As deep generative models have progressed, recent work has shown them to be capable of memorizing and reproducing training datapoints when deployed. These findings call into question the usability of generative models, especially in light of the legal and privacy risks brought about by memorization. To better understand this phenomenon, we propose the manifold memorization hypothesis (MMH), a geometric framework which leverages the manifold hypothesis into a clear language in which to reason about memorization. We propose to analyze memorization in terms of the relationship between the dimensionalities of (i) the ground truth data manifold and (ii) the manifold learned by the model. This framework provides a formal standard for "how memorized" a datapoint is and systematically categorizes memorized data into two types: memorization driven by overfitting and memorization driven by the underlying data distribution. By analyzing prior work in the context of the MMH, we explain and unify assorted observations in the literature. We empirically validate the MMH using synthetic data and image datasets up to the scale of Stable Diffusion, developing new tools for detecting and preventing generation of memorized samples in the process.
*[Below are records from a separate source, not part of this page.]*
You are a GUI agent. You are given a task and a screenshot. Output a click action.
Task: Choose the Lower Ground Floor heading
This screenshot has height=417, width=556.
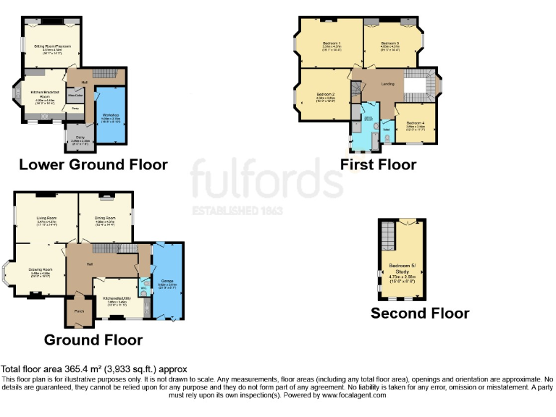pos(93,164)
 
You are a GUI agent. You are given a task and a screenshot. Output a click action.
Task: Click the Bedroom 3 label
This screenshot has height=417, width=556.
pos(390,43)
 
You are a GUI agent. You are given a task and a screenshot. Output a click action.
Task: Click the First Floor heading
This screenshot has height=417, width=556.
pos(378,164)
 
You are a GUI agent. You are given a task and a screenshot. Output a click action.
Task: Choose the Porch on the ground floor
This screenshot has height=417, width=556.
pos(79,311)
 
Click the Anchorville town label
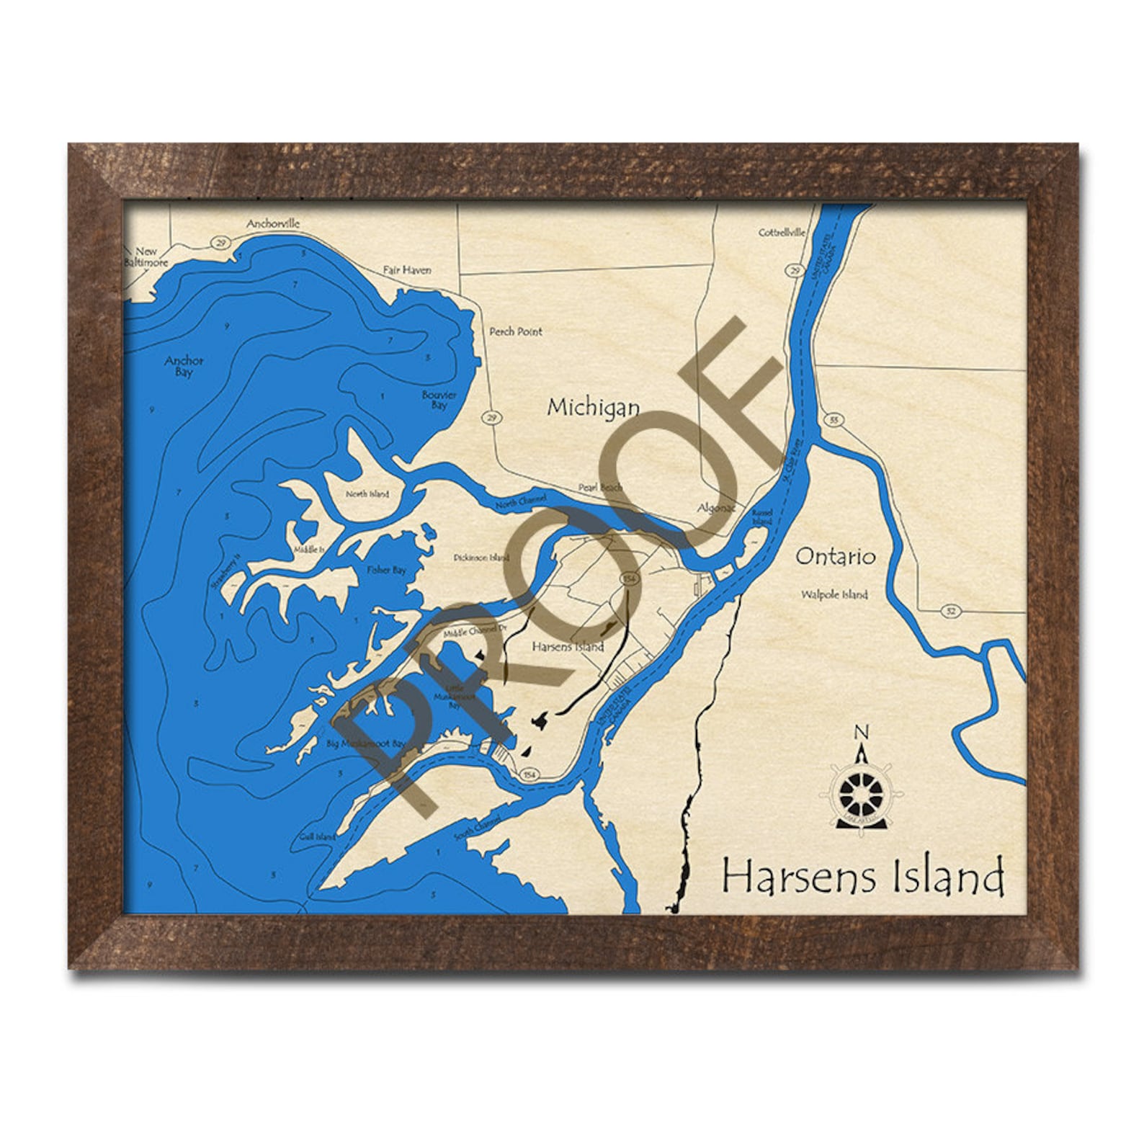pyautogui.click(x=273, y=223)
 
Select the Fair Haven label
pyautogui.click(x=407, y=270)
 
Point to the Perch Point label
pyautogui.click(x=516, y=331)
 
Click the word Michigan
pyautogui.click(x=593, y=408)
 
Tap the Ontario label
pyautogui.click(x=836, y=556)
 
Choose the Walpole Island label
pyautogui.click(x=834, y=595)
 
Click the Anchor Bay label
pyautogui.click(x=184, y=366)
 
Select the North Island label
pyautogui.click(x=367, y=494)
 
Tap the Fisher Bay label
pyautogui.click(x=387, y=571)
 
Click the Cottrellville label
pyautogui.click(x=782, y=233)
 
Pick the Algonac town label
pyautogui.click(x=716, y=508)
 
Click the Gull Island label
pyautogui.click(x=318, y=837)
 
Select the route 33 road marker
pyautogui.click(x=835, y=420)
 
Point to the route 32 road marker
pyautogui.click(x=951, y=611)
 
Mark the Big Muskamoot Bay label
pyautogui.click(x=366, y=743)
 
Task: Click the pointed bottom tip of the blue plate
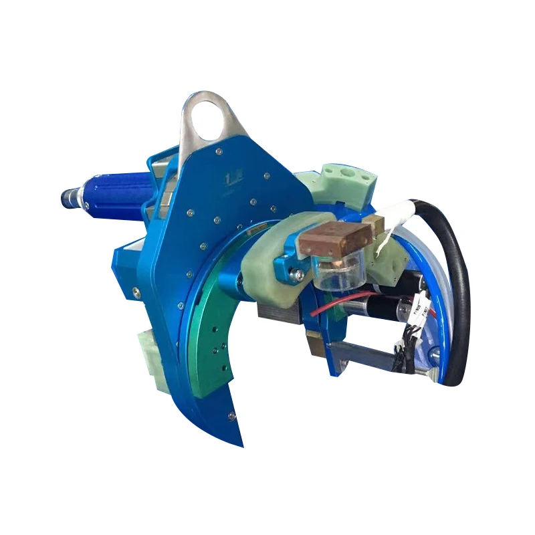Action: tap(241, 441)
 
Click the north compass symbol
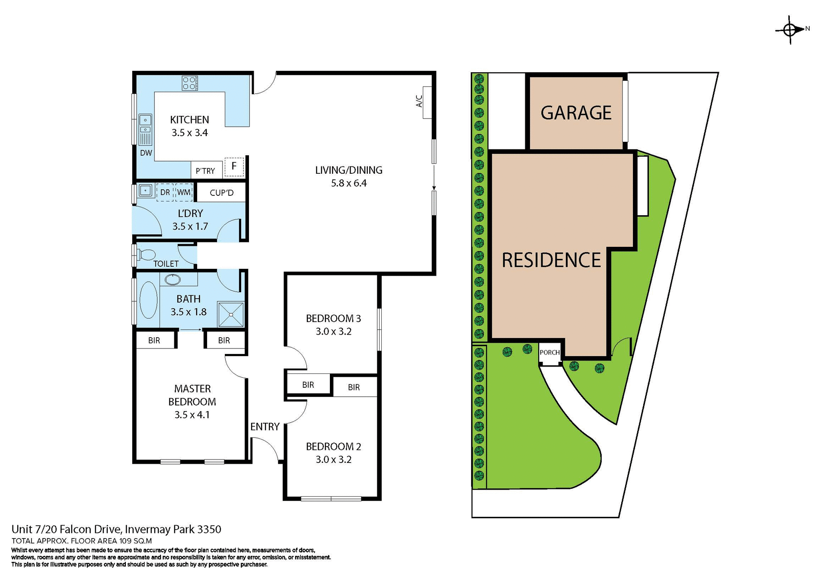[x=791, y=30]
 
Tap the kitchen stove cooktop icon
[x=190, y=83]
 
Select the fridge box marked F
[x=234, y=166]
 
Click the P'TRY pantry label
[x=205, y=171]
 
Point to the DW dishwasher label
[x=146, y=153]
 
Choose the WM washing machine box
[x=184, y=192]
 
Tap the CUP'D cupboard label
[x=221, y=193]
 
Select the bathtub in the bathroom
[x=148, y=300]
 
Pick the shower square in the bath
[x=231, y=314]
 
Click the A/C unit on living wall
[x=427, y=102]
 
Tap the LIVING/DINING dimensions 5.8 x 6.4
[x=349, y=183]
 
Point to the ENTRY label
[x=265, y=427]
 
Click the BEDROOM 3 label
[x=333, y=319]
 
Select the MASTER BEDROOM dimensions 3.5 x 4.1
[x=192, y=415]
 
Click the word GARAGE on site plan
[x=576, y=113]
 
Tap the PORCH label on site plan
[x=549, y=353]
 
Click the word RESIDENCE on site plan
[x=551, y=260]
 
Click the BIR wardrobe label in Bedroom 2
[x=354, y=388]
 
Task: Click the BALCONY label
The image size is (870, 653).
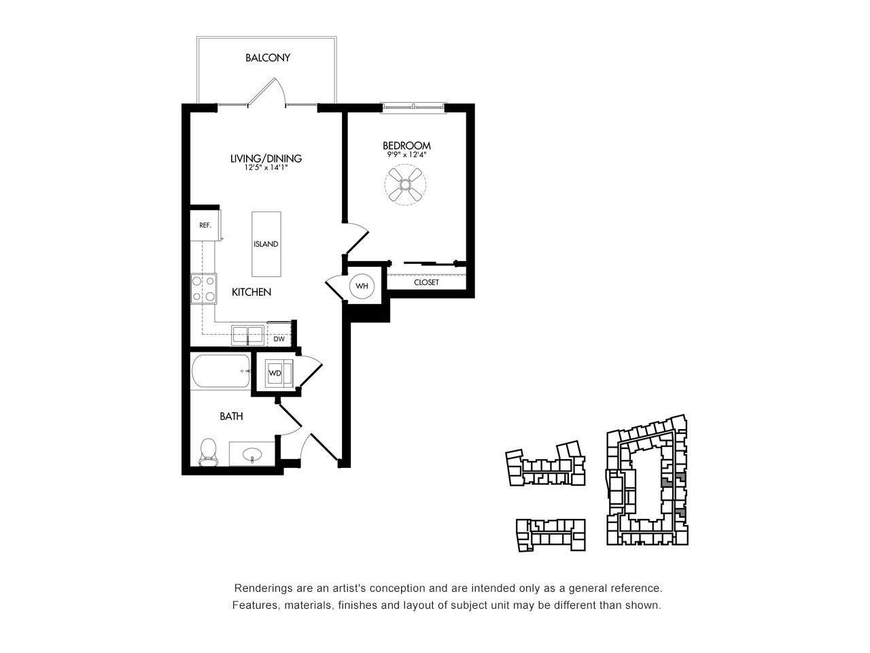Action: click(268, 58)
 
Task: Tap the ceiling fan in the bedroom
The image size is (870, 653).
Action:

翻译：随着深度生成模型的发展，近期研究表明，这些模型在部署时能够记忆并复现训练数据点。这些发现对生成模型的可用性提出了质疑，尤其是在考虑到记忆行为所带来的法律和隐私风险时。为了更好地理解这一现象，我们提出了流形记忆假说（MMH）——一个将流形假说转化为清晰推理语言的几何框架，用于系统分析记忆现象。我们建议从以下两个维度的关系角度分析记忆行为：（i）真实数据流形的维度，以及（ii）模型学习到的流形维度。该框架为"数据被记忆的程度"提供了形式化标准，并将记忆数据系统性地分为两类：由过拟合驱动的记忆和由底层数据分布驱动的记忆。通过在MMH框架下分析现有研究，我们解释并统一了文献中的各类观察结果。我们使用合成数据和图像数据集（规模达到Stable Diffusion级别）对MMH进行了实证验证，并在此过程中开发了用于检测和防止生成记忆样本的新工具。